Since the start of 2023, all-stock mergers have accounted for 19.5% of overall volumes - the prior ten-year average of all-stock M&A deals as a percentage of overall volumes is 14.8%, according to LSEG.

Notable stock deals this year including Capital One's $35 billion takeover of credit card rival Discover Financial; Diamondback Energy's $26 billion acquisition of Endeavor Energy that was mostly funded with stock; and BlackRock's $12.5 billion deal for Global Infrastructure Partners that was also funded primarily with stock.

The trend has continued with companies showing an inclination to use cash and stock for acquisitions.

In April, IBM said it will acquire HashiCorp for $6.4 billion using cash on hand and BHP Billiton made an all-stock bid to acquire Anglo American that was rejected.

As opportunistic buyers have aggressively pursued targets whose share price has nosedived, they have often used stock as acquisition currency to bridge differences on valuation with sellers.

"From the seller's perspective, a stock deal is a sharing of the value creation from synergies - and if it's a cash deal, you're cashing your shareholders out at a specific price for a specific premium," said Mark McMaster, global head of M&A at Lazard.
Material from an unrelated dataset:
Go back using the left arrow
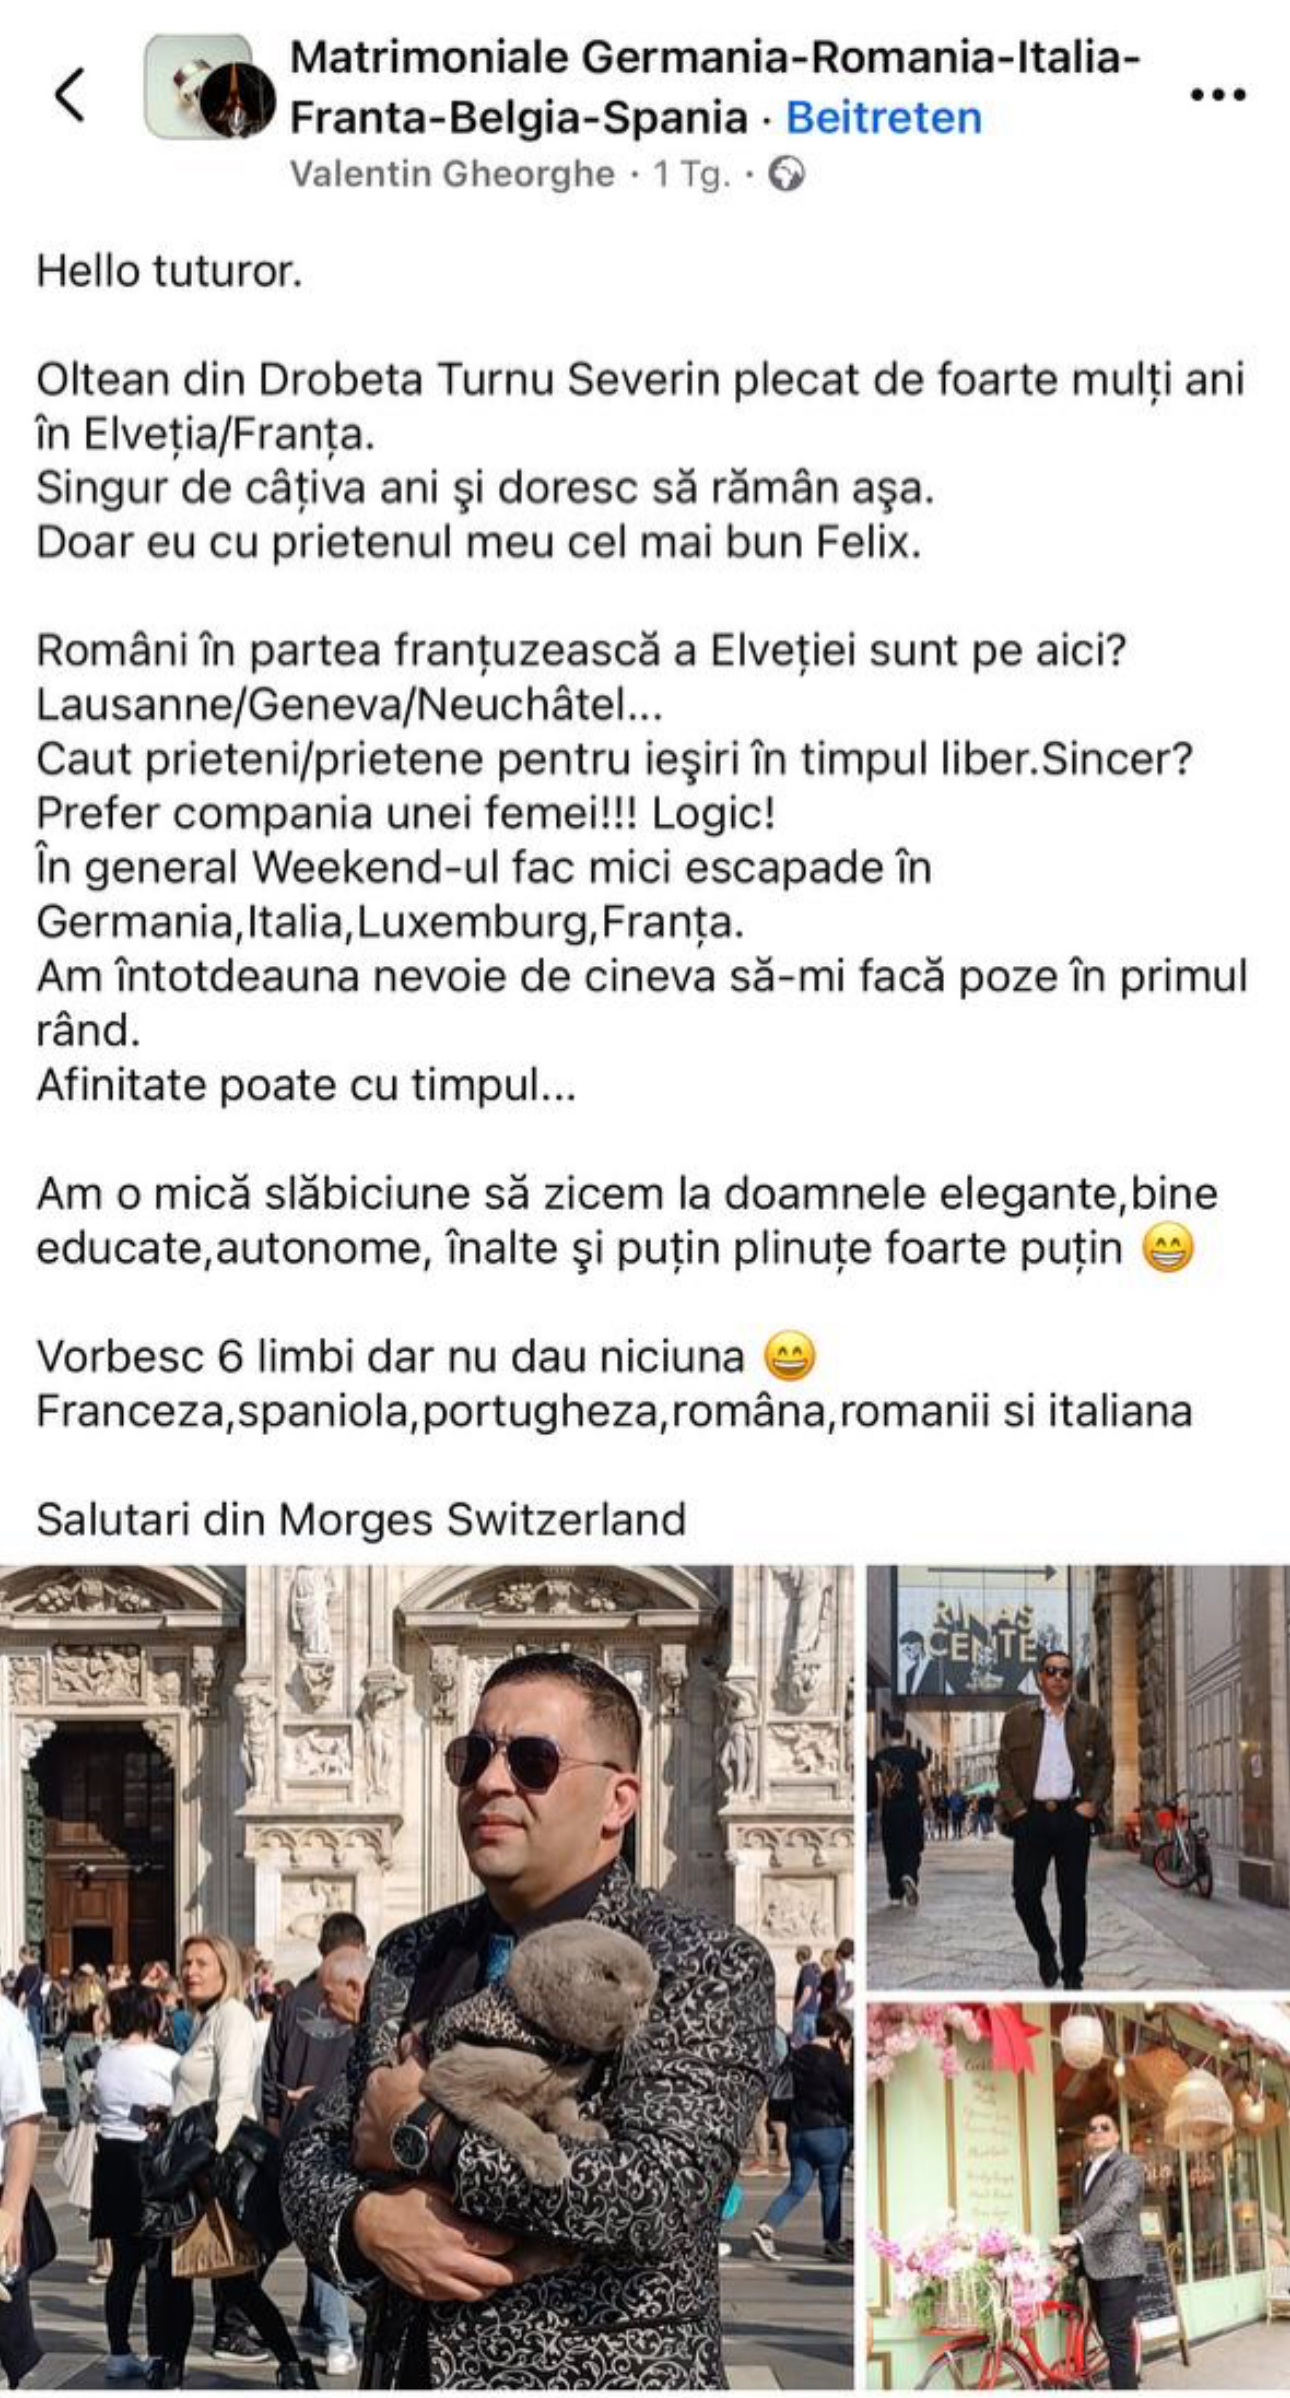This screenshot has height=2398, width=1290. point(70,95)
"For some of these strategic combinations, it's easier or more compelling to offer stock, because it represents a combination, and a true sharing of the synergies amongst the buyer and seller," added McMaster.

TURN IN SENTIMENT

Overall M&A volumes are expected to rise 50% in 2024, Morgan Stanley analysts said in a March report, largely due to pent-up demand from last year when volumes touched a decade-low.

But expectations of how they will be financed has taken a sharp U-turn from earlier in the year as some investors are pricing in just one or two U.S. rate cuts this year compared to three.

So far this year, investment-grade rated companies raised nearly $71 billion of debt to fund M&A transactions at a faster pace than the last three years, according to Informa Global Markets data.

This tally was expected to touch $175 billion to $200 billion by the end of the year but now only another $60-70 billion of known transactions are expected to be funded in the debt markets this year, said Scott Schulte, head of U.S. investment-grade syndicate desk at Barclays Capital.

It would take the total amount raised for mergers in 2024 above 2022 and 2023 levels but below the $173 billion in 2021, according to Informa data.

Investment-grade companies may still take on debt but it could be bonds with greater prepayment flexibility like term, bridge loans and commercial paper with far shorter maturities, said Schulte.

For private equity firms, exiting highly leveraged transactions in this higher-for-longer environment would eat into their total returns, said Ruth Yang, global head of private market analytics at S&P Global Ratings.

Leveraging up would increase rating downgrade risk so they could use cash and stock for any acquisitions, she added.

Global listed non-financial corporations currently hold $5.6 trillion in cash on their balance sheets, while the biggest private market investors have $2.5 trillion of dry powder at their disposal for dealmaking, according to the Morgan Stanley report.

Companies may prefer smaller strategic transactions via “bolt-ons” or divestitures, with the former funded with cash or stock, said Edward Marrinan, credit strategist at SMBC Nikko Securities.

"Higher borrowing costs, a stringent regulatory environment and the trend toward de-globalization leaves many companies more cautious about undertaking large transformative acquisitions," said Marrinan.